§ **Task goal**
Reproduce the listing from the line with "Given: Click the yellow triangle in logo" up to and including the line with "coord(624,86)", replacing "triangle" with "square" and changing nothing else. Leave the pictures out.

§ **Data entries**
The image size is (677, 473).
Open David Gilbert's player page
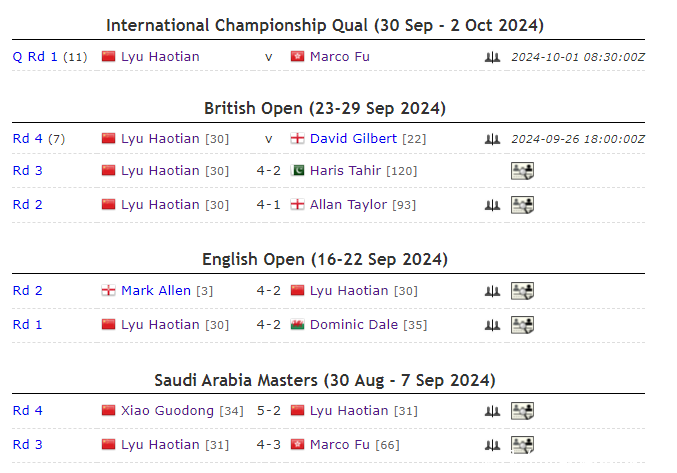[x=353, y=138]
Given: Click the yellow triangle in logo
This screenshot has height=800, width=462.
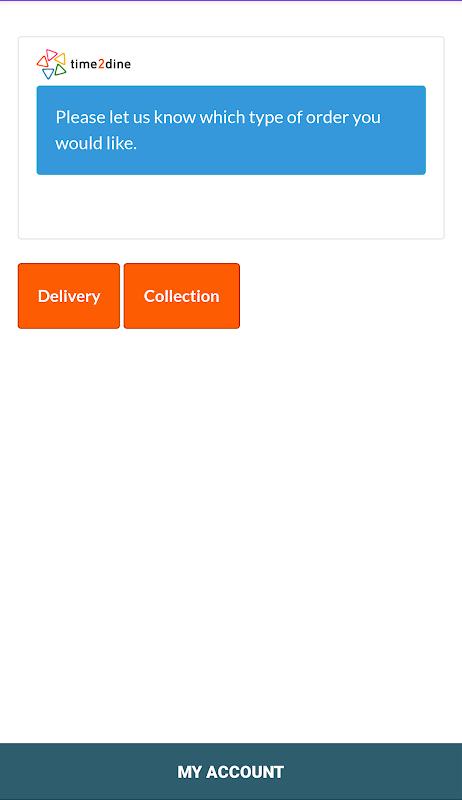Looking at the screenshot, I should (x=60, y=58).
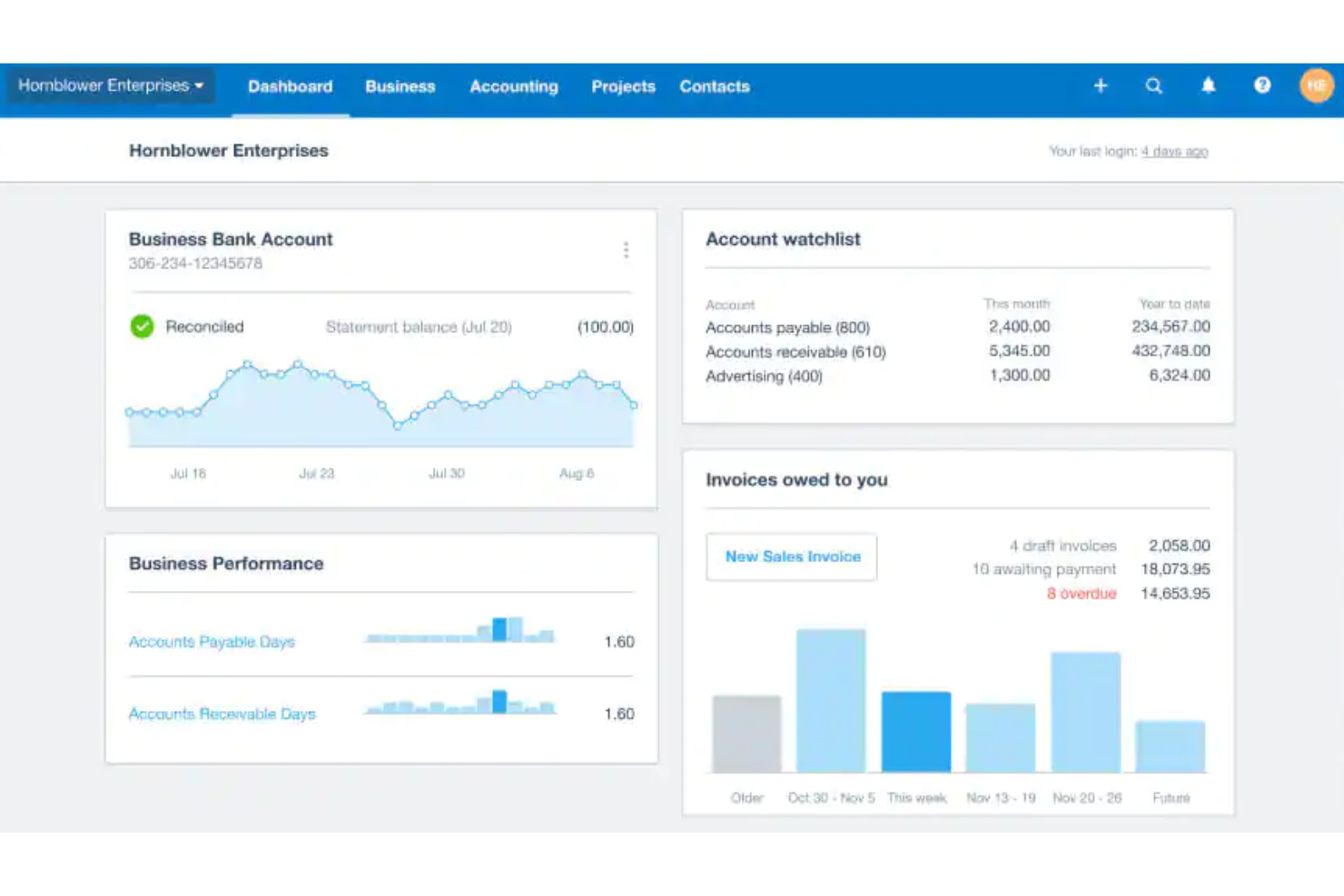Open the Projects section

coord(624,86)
---
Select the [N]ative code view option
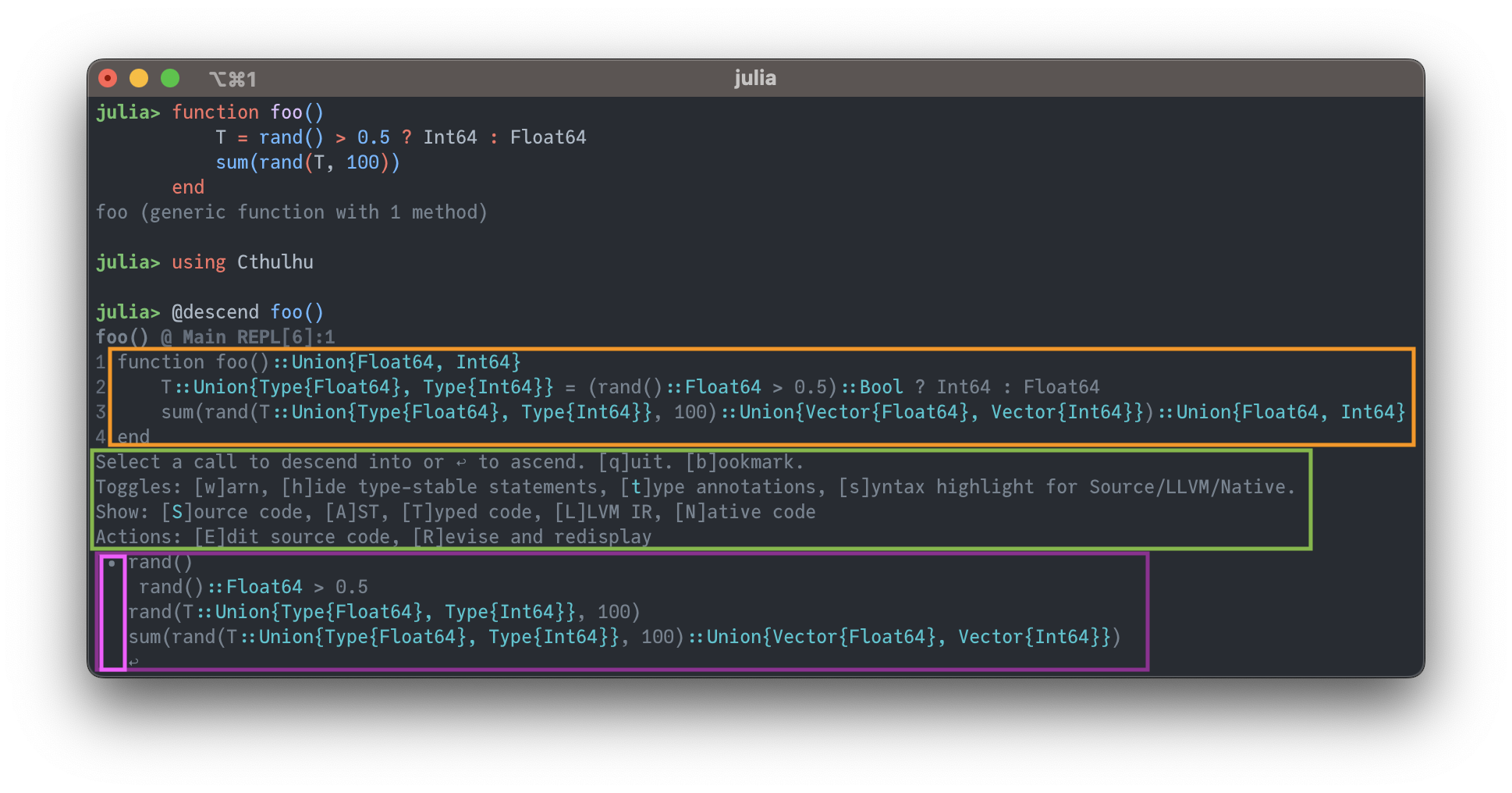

§ **Written response**
Given: Click the yellow square in logo
This screenshot has height=800, width=462.
Looking at the screenshot, I should (x=60, y=58).
Open the Projects section

coord(624,86)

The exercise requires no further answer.